### Your instructions
Lines to restate from the data below: from the one containing "Task: Open the sooksabai jomtien beach photo" to the one containing "Viewport: 690px width, 394px height.", both included. Give them again exactly, and only them.

### Dataset excerpts
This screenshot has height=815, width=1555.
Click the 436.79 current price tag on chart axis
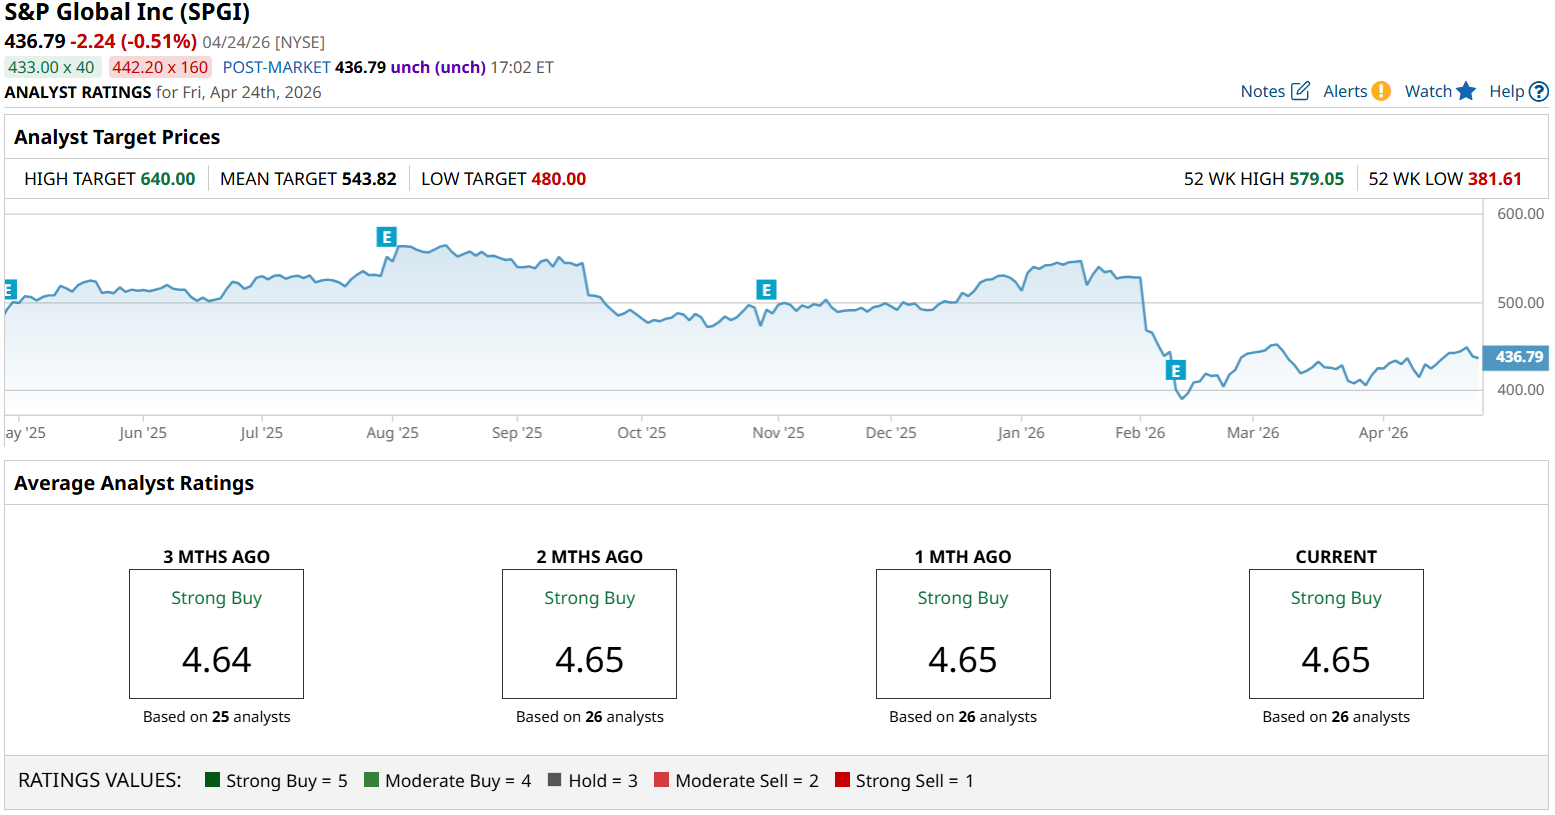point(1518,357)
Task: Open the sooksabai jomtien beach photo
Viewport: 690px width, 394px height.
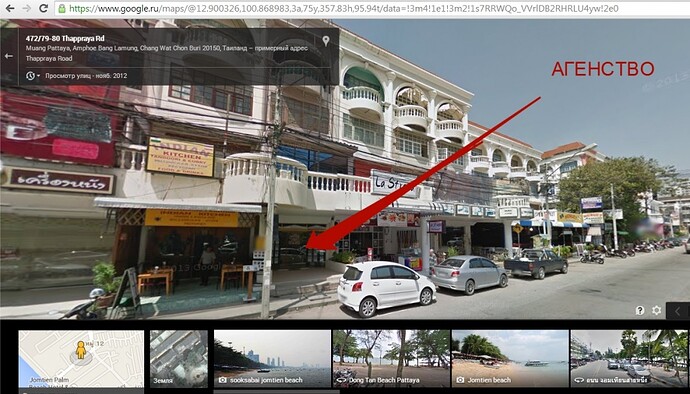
---
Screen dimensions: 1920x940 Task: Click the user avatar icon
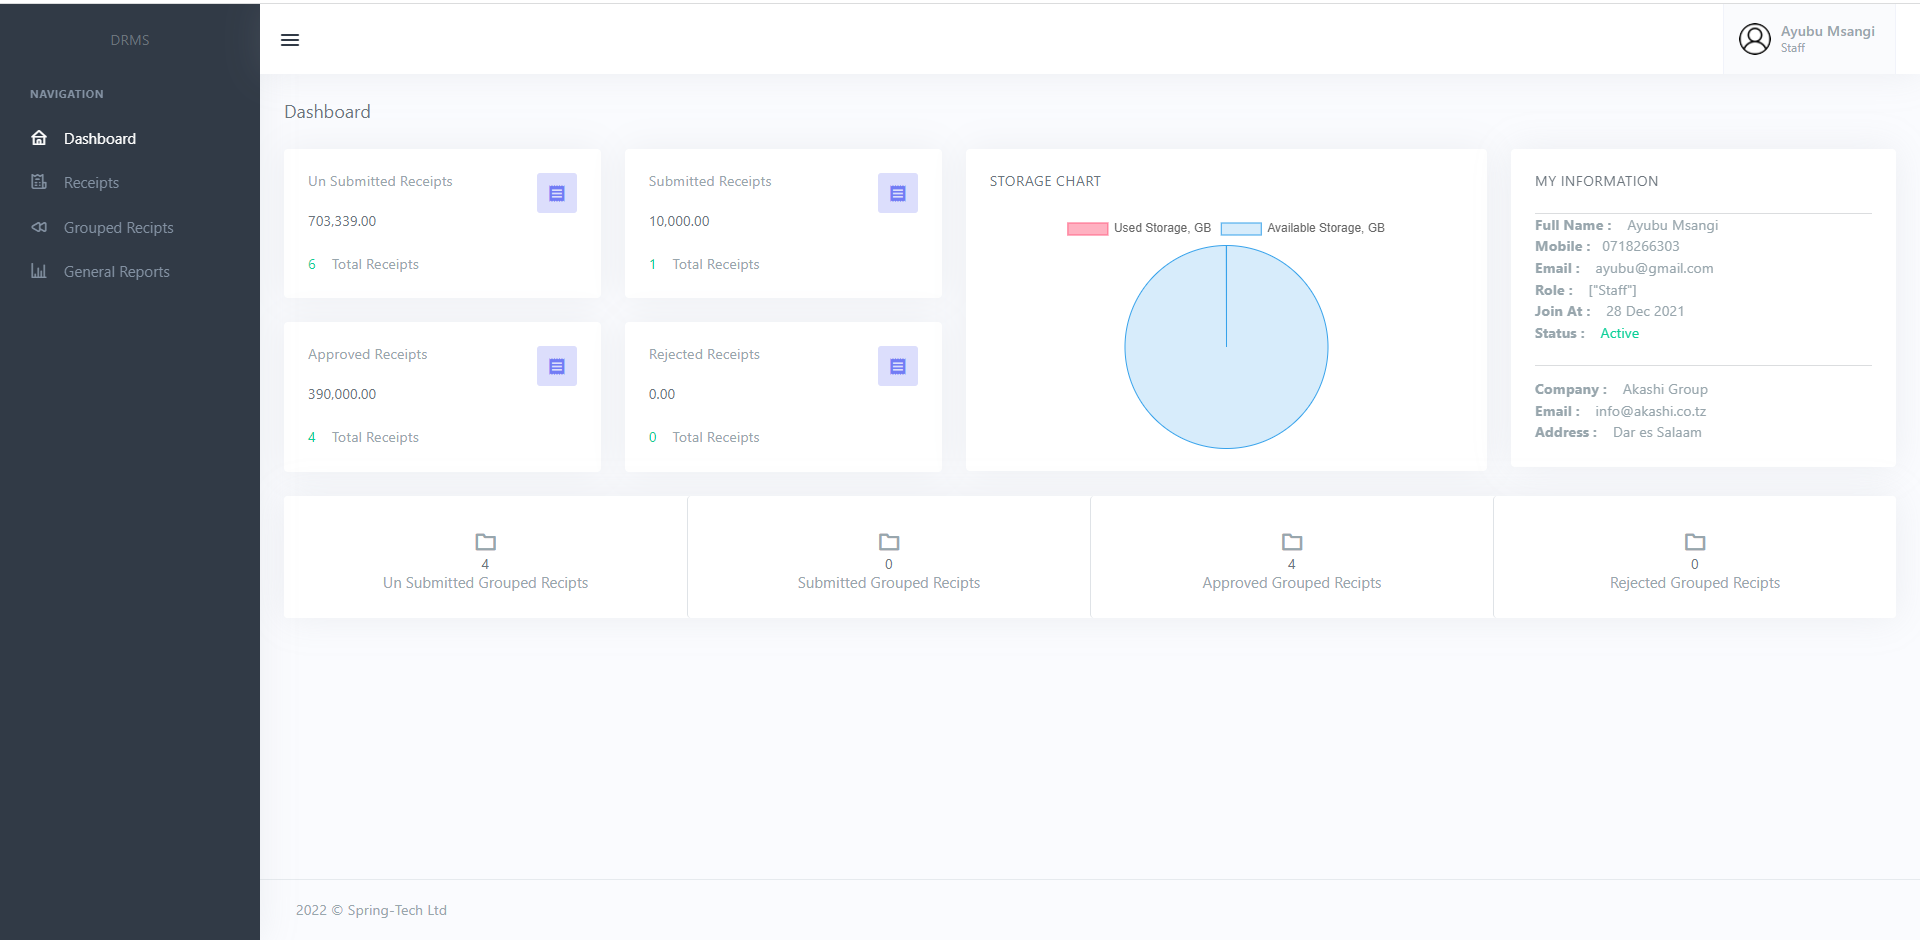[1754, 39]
* * *
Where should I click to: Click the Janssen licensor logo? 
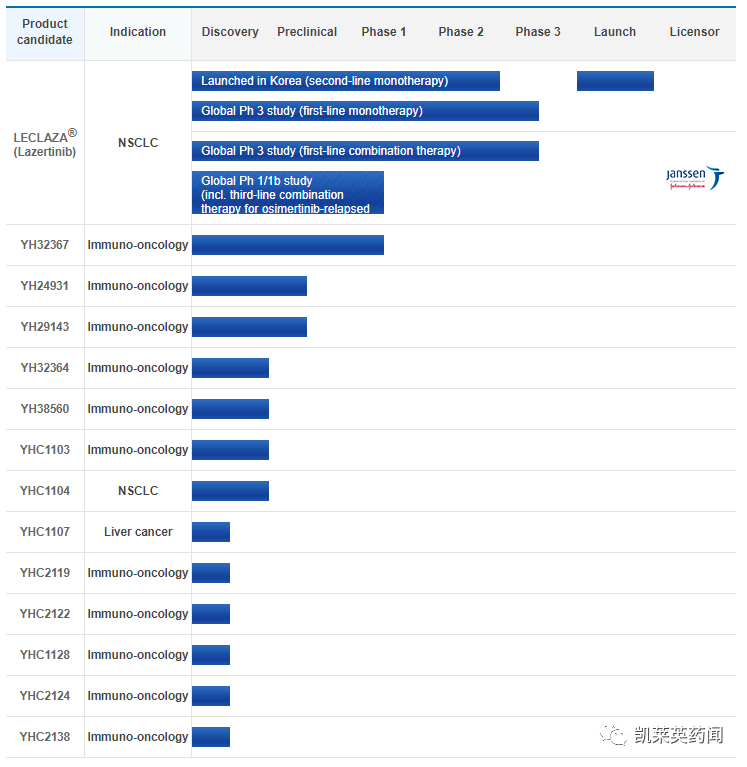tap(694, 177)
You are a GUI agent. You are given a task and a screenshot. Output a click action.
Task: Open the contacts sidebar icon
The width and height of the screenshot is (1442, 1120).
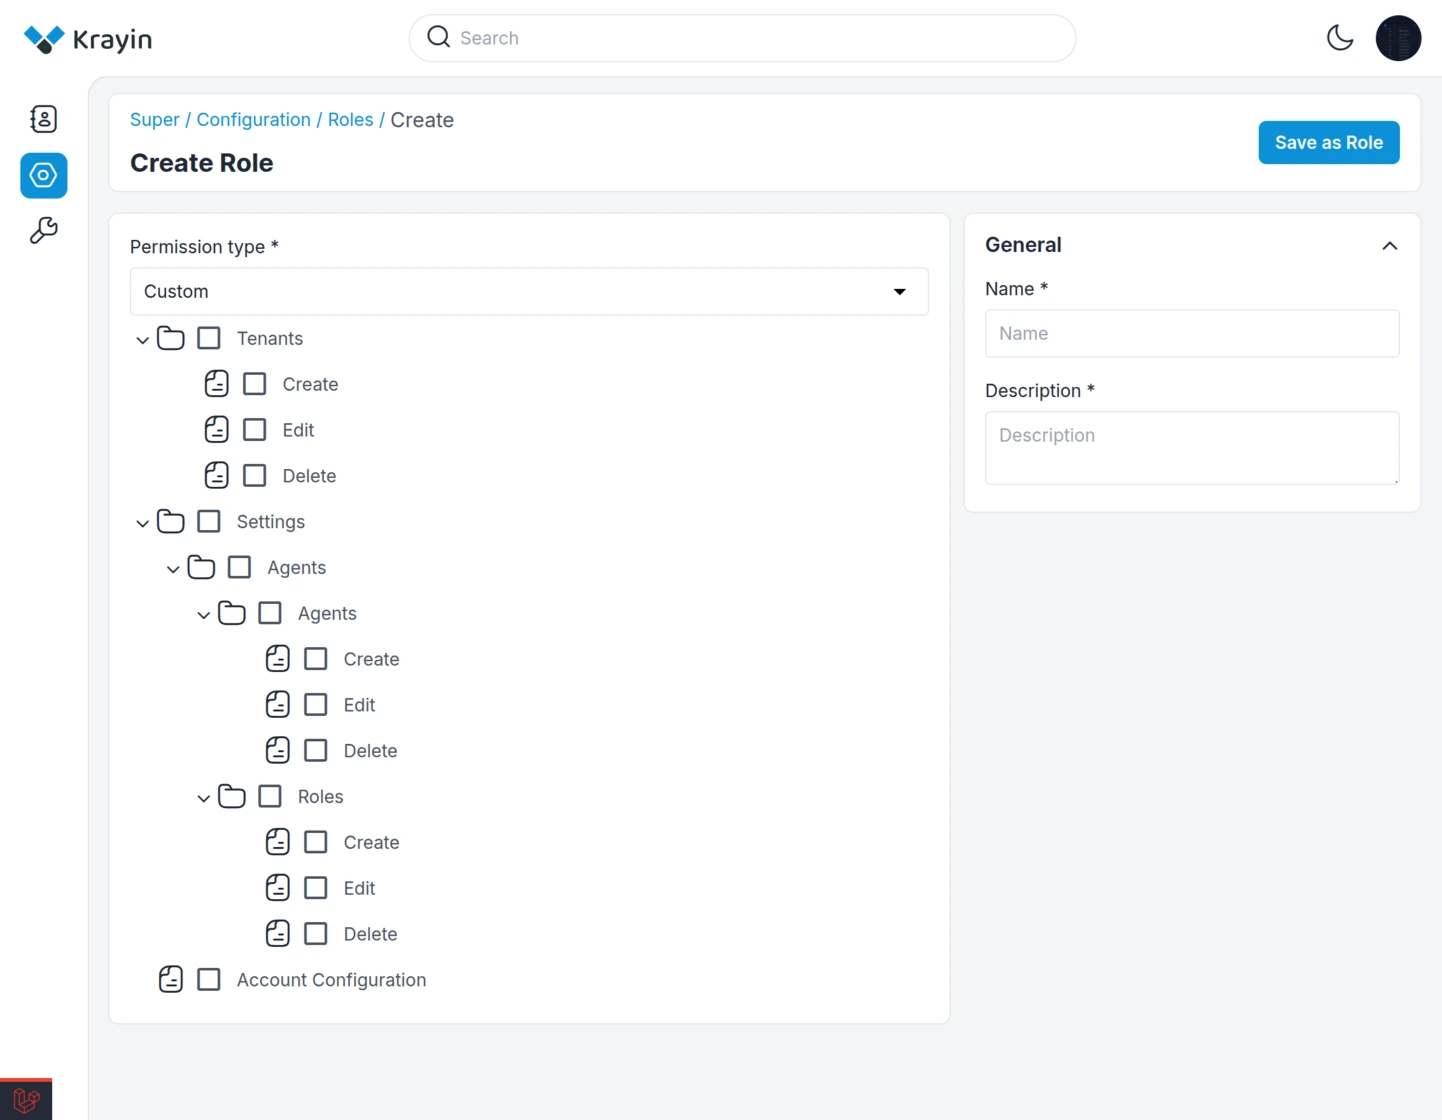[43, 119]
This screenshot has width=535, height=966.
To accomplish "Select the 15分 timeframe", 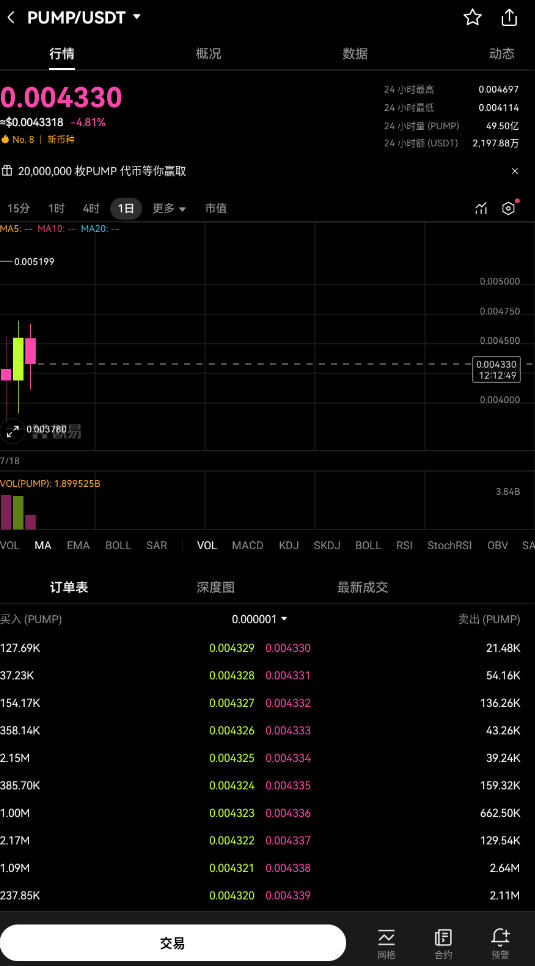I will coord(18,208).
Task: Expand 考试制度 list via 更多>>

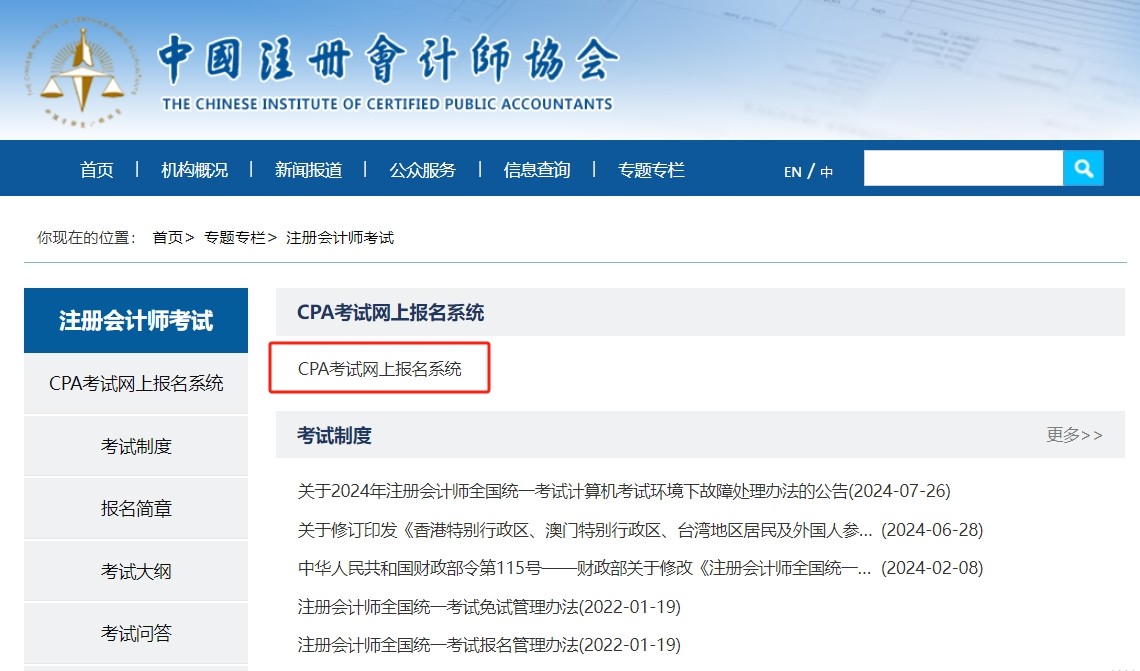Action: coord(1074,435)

### Response box
Task: Open the sooksabai jomtien beach photo
Viewport: 690px width, 394px height.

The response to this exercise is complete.